Filipino actress (born 1990)

Erika Chryselle Gonzales Gancayco-Lorenzo (born September 20, 1990), better known by her stage name Erich Gonzales (/'ɛrɪtʃ/; /tl/), is a Filipino actress. She is a contract artist of ABS-CBN's Star Magic. She started her showbiz career at the age of 14, as a contestant of the reality talent search Star Circle Quest. She came to prominence in her lead role Katorse.
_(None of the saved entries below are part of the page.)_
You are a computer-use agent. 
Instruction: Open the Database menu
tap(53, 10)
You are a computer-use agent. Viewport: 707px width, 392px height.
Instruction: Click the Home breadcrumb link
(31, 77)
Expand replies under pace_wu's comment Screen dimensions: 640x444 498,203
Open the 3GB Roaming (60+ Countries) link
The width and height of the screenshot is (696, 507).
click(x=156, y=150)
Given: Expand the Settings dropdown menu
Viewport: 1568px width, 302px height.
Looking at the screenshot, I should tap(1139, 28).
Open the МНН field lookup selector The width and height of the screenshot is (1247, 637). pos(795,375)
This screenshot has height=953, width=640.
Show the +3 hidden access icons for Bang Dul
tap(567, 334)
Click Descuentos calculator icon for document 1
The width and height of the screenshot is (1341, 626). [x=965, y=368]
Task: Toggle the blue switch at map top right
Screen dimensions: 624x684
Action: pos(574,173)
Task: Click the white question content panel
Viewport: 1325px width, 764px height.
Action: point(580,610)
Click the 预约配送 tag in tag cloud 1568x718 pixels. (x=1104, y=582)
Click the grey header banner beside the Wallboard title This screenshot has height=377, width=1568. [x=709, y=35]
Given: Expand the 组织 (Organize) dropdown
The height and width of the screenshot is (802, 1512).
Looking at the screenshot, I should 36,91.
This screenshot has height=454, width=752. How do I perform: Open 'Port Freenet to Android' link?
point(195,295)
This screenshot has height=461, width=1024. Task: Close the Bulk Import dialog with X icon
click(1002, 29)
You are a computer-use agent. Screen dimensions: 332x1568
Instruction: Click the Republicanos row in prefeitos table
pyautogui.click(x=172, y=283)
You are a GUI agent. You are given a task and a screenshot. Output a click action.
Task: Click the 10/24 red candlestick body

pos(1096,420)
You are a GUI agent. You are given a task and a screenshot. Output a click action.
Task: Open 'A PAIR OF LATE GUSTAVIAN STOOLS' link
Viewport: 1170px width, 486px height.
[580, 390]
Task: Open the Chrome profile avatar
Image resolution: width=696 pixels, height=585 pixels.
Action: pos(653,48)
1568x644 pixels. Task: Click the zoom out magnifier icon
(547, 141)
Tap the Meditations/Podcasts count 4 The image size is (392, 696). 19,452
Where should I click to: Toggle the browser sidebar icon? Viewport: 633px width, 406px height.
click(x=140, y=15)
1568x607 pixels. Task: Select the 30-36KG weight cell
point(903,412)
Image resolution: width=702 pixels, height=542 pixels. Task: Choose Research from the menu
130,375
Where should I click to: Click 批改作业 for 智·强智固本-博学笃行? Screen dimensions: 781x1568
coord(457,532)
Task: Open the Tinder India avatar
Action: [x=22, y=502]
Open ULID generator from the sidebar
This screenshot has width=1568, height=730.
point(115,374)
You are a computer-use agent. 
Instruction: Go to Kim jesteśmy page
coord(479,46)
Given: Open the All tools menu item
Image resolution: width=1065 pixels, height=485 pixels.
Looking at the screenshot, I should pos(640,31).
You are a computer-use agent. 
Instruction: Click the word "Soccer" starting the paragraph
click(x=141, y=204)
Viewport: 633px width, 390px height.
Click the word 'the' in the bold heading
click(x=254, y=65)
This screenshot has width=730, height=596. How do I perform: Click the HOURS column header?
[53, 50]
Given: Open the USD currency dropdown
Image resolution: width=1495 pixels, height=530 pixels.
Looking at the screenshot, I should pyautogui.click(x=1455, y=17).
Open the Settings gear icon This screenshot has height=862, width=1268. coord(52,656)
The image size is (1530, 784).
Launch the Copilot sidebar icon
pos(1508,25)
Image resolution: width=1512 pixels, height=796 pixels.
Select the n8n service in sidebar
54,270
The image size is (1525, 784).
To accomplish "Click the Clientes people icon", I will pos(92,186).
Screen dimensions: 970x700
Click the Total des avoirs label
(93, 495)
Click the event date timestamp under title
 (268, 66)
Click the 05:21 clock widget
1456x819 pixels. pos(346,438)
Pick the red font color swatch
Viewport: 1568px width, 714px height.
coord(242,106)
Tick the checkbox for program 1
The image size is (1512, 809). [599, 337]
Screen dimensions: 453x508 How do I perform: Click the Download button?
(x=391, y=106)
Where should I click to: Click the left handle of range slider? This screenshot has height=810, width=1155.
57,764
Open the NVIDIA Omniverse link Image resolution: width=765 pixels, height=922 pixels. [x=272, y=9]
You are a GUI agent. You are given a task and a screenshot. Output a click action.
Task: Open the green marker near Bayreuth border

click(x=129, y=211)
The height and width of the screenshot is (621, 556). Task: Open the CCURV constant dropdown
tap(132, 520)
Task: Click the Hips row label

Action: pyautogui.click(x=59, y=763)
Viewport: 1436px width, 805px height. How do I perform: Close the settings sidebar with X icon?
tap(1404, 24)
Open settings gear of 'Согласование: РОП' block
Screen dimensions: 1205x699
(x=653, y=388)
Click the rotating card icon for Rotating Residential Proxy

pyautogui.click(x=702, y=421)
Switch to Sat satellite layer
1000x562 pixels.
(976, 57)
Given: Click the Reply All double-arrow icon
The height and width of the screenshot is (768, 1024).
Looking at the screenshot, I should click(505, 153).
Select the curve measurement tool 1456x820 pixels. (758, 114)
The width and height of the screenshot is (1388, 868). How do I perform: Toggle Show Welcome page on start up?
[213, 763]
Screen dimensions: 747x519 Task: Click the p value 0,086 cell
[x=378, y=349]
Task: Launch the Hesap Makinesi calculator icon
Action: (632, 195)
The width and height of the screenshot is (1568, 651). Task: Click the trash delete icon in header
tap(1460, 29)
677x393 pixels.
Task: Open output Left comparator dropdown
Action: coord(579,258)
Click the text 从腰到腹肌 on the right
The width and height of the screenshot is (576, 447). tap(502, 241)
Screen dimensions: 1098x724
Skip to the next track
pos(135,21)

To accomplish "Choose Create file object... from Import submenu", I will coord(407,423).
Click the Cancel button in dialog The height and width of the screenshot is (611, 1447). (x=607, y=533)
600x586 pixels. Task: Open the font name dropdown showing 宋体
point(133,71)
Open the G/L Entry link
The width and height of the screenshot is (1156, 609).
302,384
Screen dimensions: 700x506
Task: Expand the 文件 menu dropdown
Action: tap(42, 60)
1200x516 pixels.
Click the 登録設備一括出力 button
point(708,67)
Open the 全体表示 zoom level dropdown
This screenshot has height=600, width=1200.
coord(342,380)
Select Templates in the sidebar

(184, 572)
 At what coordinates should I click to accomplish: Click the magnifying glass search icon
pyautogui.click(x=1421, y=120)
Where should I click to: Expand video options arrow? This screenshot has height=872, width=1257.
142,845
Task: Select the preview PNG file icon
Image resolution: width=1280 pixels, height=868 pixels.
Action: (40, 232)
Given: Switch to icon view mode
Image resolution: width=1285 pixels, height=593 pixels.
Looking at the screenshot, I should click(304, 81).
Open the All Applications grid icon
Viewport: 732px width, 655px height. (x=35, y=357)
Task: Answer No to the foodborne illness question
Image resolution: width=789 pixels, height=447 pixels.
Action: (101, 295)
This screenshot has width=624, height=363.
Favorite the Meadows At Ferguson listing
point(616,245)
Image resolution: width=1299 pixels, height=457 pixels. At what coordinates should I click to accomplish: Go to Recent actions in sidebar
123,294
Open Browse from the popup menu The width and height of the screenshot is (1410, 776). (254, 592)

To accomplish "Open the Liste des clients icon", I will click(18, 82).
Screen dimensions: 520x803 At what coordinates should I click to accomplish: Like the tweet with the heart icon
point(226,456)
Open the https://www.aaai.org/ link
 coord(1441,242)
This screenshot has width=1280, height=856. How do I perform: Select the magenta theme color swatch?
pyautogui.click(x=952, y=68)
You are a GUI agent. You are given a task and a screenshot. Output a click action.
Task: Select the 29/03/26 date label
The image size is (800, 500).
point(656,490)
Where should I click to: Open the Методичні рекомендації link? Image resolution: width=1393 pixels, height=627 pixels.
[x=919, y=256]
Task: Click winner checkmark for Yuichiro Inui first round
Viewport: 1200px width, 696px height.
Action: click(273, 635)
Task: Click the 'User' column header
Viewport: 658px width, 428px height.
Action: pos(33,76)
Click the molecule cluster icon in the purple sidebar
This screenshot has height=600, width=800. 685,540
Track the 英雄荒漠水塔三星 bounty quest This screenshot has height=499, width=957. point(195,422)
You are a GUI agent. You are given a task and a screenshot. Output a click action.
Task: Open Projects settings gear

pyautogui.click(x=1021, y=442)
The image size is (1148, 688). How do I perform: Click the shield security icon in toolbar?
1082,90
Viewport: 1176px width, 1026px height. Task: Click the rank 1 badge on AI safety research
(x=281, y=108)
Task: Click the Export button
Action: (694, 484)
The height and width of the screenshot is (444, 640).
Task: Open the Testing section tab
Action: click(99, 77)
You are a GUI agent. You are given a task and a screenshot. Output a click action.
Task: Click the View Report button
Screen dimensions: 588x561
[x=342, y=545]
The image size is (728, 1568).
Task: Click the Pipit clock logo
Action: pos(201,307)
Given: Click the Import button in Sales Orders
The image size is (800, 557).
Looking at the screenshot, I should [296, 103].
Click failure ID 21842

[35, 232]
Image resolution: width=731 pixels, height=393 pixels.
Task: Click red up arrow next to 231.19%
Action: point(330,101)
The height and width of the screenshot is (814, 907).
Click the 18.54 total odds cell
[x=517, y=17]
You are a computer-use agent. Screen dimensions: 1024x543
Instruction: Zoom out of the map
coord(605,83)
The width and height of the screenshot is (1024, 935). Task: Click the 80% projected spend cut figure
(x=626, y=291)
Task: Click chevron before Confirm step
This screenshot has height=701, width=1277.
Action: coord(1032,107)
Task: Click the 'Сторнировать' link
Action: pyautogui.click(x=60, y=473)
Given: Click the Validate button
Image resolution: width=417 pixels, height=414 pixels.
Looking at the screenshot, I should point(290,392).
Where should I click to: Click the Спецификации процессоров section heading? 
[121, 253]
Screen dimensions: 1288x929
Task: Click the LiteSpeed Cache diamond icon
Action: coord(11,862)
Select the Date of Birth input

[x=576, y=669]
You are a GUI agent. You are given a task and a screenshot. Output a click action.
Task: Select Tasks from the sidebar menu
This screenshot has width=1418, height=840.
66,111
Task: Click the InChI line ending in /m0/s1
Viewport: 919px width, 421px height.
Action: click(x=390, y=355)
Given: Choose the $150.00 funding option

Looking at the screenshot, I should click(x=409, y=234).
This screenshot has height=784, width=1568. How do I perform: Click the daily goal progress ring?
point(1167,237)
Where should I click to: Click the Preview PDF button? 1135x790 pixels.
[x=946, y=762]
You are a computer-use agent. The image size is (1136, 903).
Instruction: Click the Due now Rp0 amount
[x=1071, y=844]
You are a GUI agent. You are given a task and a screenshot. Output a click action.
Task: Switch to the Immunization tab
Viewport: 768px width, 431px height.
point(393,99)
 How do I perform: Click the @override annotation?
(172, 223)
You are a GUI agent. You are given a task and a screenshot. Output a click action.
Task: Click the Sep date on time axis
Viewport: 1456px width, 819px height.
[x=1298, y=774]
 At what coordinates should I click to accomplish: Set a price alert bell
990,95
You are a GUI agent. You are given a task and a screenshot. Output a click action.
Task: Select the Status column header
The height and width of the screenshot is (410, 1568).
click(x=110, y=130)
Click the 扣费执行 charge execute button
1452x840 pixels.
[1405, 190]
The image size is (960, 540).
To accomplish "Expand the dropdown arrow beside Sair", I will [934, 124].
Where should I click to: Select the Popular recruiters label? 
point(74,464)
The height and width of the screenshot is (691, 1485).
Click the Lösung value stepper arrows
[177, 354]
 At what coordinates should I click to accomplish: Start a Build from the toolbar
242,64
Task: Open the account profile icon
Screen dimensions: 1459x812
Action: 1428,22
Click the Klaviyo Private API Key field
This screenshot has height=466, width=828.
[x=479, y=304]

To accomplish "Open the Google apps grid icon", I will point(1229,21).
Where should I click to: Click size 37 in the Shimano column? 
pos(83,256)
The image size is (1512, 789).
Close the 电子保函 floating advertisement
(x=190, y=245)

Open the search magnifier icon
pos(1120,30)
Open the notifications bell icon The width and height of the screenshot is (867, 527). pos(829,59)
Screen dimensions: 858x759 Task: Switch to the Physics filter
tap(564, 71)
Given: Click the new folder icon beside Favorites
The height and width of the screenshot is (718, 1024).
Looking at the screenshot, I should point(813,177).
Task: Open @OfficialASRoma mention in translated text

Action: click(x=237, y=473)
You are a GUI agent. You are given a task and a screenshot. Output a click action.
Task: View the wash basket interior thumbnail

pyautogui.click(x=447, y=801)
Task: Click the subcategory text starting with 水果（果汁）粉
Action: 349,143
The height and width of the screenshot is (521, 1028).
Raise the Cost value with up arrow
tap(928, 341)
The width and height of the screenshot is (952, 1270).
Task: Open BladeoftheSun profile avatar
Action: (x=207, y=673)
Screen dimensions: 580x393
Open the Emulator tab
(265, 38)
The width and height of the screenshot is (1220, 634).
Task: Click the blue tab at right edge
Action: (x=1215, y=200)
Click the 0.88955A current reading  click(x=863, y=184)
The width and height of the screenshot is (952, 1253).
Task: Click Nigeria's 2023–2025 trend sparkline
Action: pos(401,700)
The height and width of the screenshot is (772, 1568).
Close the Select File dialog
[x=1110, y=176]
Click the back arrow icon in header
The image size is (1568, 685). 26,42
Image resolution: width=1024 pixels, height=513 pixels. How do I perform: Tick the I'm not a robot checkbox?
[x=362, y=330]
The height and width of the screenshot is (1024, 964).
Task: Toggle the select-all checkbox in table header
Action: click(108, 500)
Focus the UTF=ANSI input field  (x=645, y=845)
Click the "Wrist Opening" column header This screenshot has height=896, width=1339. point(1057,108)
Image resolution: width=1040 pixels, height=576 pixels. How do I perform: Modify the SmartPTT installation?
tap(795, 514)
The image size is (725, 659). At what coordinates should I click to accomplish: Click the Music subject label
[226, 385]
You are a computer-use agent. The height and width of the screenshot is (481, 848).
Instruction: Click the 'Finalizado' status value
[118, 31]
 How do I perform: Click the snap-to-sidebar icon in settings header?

After winning Star Circle Quest, she changed her last name from Gancayco to Gonzales, her mother's maiden name. Due to the start of her entertainment career, Erich completed her high school years at the ABS-CBN Distance Learning Center and attended college at the Trinity University of Asia, where she majored in mass communication.

==Early life==
The youngest of three siblings, Gonzales was born in Cebu City and raised in Davao City.

==Career==
===2004–2008: Star Circle Quest and supporting roles===
Her career began when she won as Grand Questor in the second season of the reality talent search Star Circle Quest in 2005, and later becoming a part of ABS-CBN's home-based training and management program, Star Magic after her win. Erich became a familiar face as she appeared in numerous shows and dramas as a supporting actress, such as Dorina in the hit phenomenon TV series Mga Anghel na Walang Langit. She also starred in the teen-oriented show Abt Ur Luv as Waling-Waling and as Ella in the drama series Pieta. She then showed her versatility in acting when she played Camille in the drama series Sana Maulit Muli opposite to Gerald Anderson with Kim Chiu as the supporting cast and antagonist later in the end became kind throughout every episode.

===2009: Katorse===
Gonzales rose to fame in 2009 when she played the protagonist, a teenage mother in the TV adaptation of the 1980 film Katorse, alongside Enchong Dee, Ejay Falcon, and Xian Lim. The series became a top rater and was critically acclaimed, catapulting Erich to stardom, earning her the title Breakthrough Star of 2009 by the Sunday entertainment talk show, The Buzz.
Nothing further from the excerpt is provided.